Security & Identity (IAM):

You may need certain IAM permissions to carry out some actions described on this page. This means:

  • you are the Owner of the Scaleway Organization in which the actions will be carried out, or
  • you are an IAM user of the Organization, with a policy granting you the necessary permission sets
Requirements:

How to create a Load Balancer

  1. Click Load Balancers in the Network section of the Scaleway Console side menu. If you have not already created Load Balancer, the product creation page is displayed:

  2. Click Create Load Balancer. The creation wizard displays.

  3. Enter a name for your Load Balancer. Optionally, you can also add a description and assign tags to help organize your Load Balancers.

  4. Choose the Availability Zone in which your Load Balancer will be deployed geographically. Currently we provide the following Availability Zones:

    • PAR1: Paris 1, France.
    • PAR2: Paris 2, France (innovative and sustainable availability zone).
    • AMS1: Amsterdam, The Netherlands.
    • AMS2: Amsterdam 2, The Netherlands.
    • WAW1: Warsaw, Poland.
    • WAW2: Warsaw, Poland.
  5. Select a Load Balancer type, according to your needs in terms of bandwidth and whether you want to be able to attach backend servers from other cloud providers than Scaleway (Multi-cloud provider).

  6. Select an IP address for your Load Balancer. You can either allocate a new IP, or select one of your existing IPs.

  7. Configure your Load Balancer’s frontend by entering a name and a port. The frontend will listen on this port, and forward the requests it receives from clients to the backend(s). Note that you cannot add an SSL certificate at this stage, but you can add one after the creation of the Load Balancer. Similarly, you will be able to enable HTTP/3 after adding a certificate.

  8. Configure your Load Balancer’s backend by entering a name, and the protocol and port it should use to connect to the backend servers. Choose whether to activate TLS encryption and select also a proxy protocol option, health check method and add the server IPs (one or many) of the backend server(s) it should direct traffic to.

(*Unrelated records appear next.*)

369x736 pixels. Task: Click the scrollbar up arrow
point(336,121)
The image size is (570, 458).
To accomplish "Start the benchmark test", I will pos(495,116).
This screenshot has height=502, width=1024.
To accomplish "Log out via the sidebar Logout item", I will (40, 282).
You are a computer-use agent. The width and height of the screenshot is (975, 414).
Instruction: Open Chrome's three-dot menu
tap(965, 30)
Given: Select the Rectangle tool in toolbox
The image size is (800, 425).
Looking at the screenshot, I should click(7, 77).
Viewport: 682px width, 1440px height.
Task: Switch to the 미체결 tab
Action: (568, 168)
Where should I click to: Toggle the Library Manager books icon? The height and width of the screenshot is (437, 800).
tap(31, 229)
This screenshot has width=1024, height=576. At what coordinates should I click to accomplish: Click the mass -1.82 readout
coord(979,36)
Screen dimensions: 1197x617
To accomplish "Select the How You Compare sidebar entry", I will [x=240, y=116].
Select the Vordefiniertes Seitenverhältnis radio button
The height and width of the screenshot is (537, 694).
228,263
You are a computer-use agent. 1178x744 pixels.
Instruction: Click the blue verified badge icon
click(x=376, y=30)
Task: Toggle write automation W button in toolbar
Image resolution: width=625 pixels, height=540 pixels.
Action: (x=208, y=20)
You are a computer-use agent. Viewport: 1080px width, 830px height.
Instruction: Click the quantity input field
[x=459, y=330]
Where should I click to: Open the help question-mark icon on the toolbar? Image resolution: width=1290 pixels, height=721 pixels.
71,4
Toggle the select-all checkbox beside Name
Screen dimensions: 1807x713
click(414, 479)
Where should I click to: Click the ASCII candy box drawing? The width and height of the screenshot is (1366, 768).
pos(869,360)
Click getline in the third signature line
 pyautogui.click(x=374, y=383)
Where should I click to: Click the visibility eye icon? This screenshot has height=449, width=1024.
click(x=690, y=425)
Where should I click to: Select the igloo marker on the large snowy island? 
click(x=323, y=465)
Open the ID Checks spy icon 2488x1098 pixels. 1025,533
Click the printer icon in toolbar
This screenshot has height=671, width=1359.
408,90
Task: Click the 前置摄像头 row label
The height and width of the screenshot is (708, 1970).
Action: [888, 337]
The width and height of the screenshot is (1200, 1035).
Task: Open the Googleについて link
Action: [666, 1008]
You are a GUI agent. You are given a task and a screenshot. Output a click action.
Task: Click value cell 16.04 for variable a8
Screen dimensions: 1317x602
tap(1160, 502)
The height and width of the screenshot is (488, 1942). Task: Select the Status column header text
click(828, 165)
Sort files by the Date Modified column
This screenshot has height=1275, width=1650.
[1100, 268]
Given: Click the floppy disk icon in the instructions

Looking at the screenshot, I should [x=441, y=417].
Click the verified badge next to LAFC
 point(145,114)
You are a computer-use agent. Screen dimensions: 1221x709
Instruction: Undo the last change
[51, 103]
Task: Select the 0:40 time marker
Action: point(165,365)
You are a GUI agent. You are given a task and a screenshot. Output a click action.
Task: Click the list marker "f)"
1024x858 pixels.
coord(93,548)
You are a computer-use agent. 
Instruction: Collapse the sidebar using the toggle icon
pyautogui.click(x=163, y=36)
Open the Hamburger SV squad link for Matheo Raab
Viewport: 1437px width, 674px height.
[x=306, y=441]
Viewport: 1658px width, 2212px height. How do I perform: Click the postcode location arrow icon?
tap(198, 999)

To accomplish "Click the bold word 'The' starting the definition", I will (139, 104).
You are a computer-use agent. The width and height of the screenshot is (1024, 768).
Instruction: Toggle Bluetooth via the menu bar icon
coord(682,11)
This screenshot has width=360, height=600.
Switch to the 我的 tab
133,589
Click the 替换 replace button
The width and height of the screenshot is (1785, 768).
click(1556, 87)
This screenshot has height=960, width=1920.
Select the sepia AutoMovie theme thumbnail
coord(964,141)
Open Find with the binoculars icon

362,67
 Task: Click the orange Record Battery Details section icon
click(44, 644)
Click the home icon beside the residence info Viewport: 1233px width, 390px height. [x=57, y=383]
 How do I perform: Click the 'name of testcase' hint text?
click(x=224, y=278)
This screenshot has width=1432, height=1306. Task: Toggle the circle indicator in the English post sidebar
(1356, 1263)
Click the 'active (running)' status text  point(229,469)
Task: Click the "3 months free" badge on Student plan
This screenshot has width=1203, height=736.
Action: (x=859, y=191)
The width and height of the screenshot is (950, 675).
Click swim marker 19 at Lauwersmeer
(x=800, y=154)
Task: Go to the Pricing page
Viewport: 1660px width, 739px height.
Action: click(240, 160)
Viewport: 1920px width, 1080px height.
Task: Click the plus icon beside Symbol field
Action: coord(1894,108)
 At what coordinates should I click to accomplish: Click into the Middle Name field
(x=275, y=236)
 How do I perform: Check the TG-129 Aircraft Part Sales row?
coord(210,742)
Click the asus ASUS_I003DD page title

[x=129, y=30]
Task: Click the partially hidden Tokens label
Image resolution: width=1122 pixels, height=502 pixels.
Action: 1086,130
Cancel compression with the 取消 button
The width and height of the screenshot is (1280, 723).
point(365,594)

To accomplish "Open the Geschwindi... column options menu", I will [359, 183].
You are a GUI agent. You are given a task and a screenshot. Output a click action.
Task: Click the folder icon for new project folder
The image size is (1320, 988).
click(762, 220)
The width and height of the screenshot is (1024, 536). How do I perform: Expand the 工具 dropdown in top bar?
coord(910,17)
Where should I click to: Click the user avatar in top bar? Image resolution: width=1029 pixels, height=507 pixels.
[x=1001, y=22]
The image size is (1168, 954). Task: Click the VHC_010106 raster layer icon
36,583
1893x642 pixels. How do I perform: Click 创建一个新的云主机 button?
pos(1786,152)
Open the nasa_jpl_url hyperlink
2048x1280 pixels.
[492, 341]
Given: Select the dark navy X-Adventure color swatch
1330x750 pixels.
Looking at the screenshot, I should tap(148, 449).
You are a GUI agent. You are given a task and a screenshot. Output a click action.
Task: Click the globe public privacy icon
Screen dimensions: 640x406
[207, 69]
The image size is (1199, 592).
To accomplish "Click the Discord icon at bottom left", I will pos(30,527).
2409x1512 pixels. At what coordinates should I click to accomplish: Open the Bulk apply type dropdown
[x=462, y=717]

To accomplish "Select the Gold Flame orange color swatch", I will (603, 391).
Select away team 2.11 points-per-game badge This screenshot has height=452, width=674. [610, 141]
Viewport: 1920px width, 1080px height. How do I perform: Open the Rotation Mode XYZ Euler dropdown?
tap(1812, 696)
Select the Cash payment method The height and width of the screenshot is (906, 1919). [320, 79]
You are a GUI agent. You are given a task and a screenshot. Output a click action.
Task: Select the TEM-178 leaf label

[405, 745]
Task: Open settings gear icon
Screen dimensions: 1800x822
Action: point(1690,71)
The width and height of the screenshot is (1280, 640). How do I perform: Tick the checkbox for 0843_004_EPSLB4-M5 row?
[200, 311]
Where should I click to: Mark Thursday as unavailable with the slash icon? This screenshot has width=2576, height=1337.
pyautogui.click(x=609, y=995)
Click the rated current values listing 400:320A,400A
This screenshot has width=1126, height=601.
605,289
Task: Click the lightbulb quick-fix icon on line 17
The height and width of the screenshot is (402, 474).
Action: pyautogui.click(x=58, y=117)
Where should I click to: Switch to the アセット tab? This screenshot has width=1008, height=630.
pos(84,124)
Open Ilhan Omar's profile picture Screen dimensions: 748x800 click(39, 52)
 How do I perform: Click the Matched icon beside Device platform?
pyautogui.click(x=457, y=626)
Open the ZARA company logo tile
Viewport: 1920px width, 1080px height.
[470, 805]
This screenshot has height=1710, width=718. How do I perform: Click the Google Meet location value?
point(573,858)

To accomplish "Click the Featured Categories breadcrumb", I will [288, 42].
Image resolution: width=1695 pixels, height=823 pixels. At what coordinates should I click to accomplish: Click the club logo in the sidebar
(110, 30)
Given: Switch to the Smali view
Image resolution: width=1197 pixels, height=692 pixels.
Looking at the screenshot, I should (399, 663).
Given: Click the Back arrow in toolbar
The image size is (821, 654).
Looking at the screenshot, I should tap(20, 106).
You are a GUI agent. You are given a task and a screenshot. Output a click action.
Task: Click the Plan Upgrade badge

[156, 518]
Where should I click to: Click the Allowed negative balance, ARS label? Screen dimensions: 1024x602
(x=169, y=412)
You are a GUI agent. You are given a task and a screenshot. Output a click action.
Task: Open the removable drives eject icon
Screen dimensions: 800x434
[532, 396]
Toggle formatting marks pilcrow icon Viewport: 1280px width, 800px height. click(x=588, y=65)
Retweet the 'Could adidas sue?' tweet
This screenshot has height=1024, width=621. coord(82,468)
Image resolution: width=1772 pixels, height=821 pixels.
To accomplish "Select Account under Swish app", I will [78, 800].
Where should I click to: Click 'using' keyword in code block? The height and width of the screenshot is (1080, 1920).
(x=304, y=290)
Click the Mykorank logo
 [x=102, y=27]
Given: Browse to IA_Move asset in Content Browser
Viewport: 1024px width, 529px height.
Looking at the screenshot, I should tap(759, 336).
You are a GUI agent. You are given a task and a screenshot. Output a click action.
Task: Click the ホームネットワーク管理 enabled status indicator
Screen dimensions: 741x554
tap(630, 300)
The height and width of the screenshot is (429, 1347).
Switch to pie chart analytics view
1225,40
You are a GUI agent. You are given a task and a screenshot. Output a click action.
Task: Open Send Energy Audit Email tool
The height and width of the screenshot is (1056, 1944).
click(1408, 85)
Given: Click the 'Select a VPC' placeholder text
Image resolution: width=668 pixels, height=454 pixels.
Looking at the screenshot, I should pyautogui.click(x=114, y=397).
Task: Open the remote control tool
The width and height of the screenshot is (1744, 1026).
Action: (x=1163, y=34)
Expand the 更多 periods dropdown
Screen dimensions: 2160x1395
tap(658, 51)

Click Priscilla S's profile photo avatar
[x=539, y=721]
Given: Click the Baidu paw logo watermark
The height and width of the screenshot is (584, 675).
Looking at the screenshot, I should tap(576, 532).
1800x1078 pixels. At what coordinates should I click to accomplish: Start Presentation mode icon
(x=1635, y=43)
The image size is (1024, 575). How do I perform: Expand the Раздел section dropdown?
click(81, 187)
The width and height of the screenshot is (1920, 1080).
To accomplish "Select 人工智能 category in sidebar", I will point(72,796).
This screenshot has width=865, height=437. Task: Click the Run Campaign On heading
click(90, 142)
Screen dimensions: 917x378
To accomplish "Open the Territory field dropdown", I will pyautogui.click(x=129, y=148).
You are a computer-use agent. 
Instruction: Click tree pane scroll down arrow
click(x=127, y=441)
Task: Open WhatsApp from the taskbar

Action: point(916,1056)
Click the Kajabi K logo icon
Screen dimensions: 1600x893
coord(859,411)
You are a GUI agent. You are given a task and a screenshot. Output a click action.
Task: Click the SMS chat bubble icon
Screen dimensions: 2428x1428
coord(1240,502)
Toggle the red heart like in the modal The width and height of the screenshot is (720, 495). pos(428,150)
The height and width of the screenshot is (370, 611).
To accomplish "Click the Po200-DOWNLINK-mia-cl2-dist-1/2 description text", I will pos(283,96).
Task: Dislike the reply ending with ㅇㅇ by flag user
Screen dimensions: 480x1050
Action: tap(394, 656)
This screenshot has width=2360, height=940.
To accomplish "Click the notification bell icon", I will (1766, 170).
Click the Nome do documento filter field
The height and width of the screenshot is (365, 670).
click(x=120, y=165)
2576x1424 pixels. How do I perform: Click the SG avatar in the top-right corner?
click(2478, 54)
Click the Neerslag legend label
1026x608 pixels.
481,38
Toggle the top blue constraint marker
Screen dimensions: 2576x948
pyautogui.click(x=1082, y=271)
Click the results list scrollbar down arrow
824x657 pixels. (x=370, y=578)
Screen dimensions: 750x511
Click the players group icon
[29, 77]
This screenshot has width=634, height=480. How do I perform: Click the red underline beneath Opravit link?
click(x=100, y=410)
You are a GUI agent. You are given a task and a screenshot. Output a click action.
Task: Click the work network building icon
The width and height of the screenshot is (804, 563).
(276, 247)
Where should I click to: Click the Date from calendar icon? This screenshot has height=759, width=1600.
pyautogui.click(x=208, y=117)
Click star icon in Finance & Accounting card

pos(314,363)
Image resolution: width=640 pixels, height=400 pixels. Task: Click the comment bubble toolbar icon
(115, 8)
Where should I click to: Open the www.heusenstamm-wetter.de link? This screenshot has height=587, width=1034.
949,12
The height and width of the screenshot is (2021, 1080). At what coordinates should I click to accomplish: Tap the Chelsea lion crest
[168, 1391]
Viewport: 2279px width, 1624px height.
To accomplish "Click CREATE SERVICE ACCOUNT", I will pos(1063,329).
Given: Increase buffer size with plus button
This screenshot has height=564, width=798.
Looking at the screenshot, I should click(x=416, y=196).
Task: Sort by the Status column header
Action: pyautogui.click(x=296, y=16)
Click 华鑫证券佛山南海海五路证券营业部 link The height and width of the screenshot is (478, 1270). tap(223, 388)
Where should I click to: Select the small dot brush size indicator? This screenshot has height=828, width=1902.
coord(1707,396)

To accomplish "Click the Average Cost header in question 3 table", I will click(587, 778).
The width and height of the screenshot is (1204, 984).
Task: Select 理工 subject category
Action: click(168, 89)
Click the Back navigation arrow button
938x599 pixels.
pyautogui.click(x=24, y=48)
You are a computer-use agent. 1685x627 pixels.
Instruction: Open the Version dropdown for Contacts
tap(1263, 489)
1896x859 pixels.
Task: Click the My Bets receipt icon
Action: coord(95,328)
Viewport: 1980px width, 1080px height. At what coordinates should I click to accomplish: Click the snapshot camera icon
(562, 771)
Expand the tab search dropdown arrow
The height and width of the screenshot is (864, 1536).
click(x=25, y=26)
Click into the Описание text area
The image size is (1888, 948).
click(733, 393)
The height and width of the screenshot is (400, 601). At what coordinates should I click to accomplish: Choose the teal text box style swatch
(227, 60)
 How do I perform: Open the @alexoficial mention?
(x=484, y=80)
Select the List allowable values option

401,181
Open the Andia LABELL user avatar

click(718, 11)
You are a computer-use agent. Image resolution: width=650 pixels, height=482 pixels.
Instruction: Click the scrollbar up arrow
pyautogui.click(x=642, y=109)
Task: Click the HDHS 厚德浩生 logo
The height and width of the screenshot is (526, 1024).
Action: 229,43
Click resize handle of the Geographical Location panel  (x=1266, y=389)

    Depending on the options you choose, you may be prompted for additional configurations such as the Verify certificate setting if you activate TLS encryption.

    For more information on choosing configuration settings for your Load Balancer’s backend, see our dedicated reference documentation.

  9. Configure advanced settings if required:

    • S3 failover: activate the feature and enter a Scaleway Object Storage Bucket Website URL (e.g. https://my-bucket.s3-website.nl-ams.scw.cloud). If none of your backend servers are available, users will be redirected to this page.
      Note:

      The S3 failover feature is only available for Load Balancers using the HTTP protocol on their backend. Find out more about setting up a static website with Object Storage in our dedicated documentation.

    • Sticky session: activate the feature if you want a particular user session to stick to the same backend server. This is useful if your users need their requests to be served by a single server in order to maintain a consistent session. If relevant, you will be prompted to enter the name for a cookie that will bind users’ sessions to specific backend servers.
  10. Click Create a Load Balancer.

Note:

You can add additional frontends and backends to your Load Balancer after its creation.

Load Balancer limitations

The following technical limitations apply when using the Load Balancers product:

  • Your external highly available IP address can only be IPv4. However it is possible to use IPv6 between your Load Balancer and backend servers.
  • Each Load Balancer supports only one highly available frontend IP.

For further information, refer to the Load Balancers FAQ and API documentation.